To be able to evaluate the performance of the model during training and validation steps, we need some metrics. The most used ones for classification is accuracy, precision and recall. We can use HF [evaluate](https://huggingface.co/docs/evaluate/en/index) library.

We implement `compute_metrics()` function, which will be automatically invoked to calculate 3 evaluation metrics for validation set during training. When multiple metrics are calculated in this function, its return statement needs to be a dictionary [\[5, ](https://huggingface.co/docs/transformers/en/main_classes/trainer)[6\]](https://discuss.huggingface.co/t/combine-multiple-metrics-in-compute-metrics-for-validation/90088)

In [7]:
recall = evaluate.load("recall")
precision = evaluate.load("precision")
accuracy = evaluate.load("accuracy")


def compute_metrics(preds_labels) -> dict:
    preds, labels = preds_labels
    preds = np.argmax(preds, axis=1)  # expected shape: (B, 2)

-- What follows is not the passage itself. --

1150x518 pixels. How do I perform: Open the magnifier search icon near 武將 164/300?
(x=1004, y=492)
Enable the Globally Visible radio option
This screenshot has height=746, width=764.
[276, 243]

    acc = accuracy.compute(predictions=preds, references=labels)["accuracy"]
    rec = recall.compute(predictions=preds, references=labels)["recall"]
    pre = precision.compute(predictions=preds, references=labels)["precision"]

    return {"accuracy": acc, "recall": rec, "precision": pre}

# Training

GPT-1 classifier is extended version of autoregressive GPT-1 architecture [\[7\]](https://huggingface.co/openai-community/openai-gpt#model-details); it has an additional classification layer (only weights, no bias) built on last token. That is why, the architecture needs to the position of the last token. At this point, specification of pad_token_id is important, it allows the model to recognize which one is padding token and easily finds the last token [\[2\]](https://huggingface.co/docs/transformers/en/model_doc/openai-gpt#transformers.OpenAIGPTForSequenceClassification).


In [8]:
# Dictionaries to map from class ids to corresponding labels or vice versa.
id2label = {0: "NEGATIVE", 1: "POSITIVE"}
label2id = {"NEGATIVE": 0, "POSITIVE": 1}

# instantiating gpt1 classifier
model = OpenAIGPTForSequenceClassification.from_pretrained("openai-gpt", num_labels=2)
model.resize_token_embeddings(len(tokenizer))
model.config.pad_token_id = 40478

print("\nNumber of parameters: ", model.num_parameters())

Some weights of OpenAIGPTForSequenceClassification were not initialized from the model checkpoint at openai-gpt and are newly initialized: ['score.weight']
You should probably TRAIN this model on a down-stream task to be able to use it for predictions and inference.
The new embeddings will be initialized from a multivariate normal distribution that has old embeddings' mean and covariance. As described in this article: https://nlp.stanford.edu/~johnhew/vocab-expansion.html. To disable this, use `mean_resizing=False`



Number of parameters:  116537088


## Training Arguments and Trainer

To train the model, we need to determine hyperparameters, which is handled by `TrainingArguments` [\[8\]](https://huggingface.co/docs/transformers/en/main_classes/trainer).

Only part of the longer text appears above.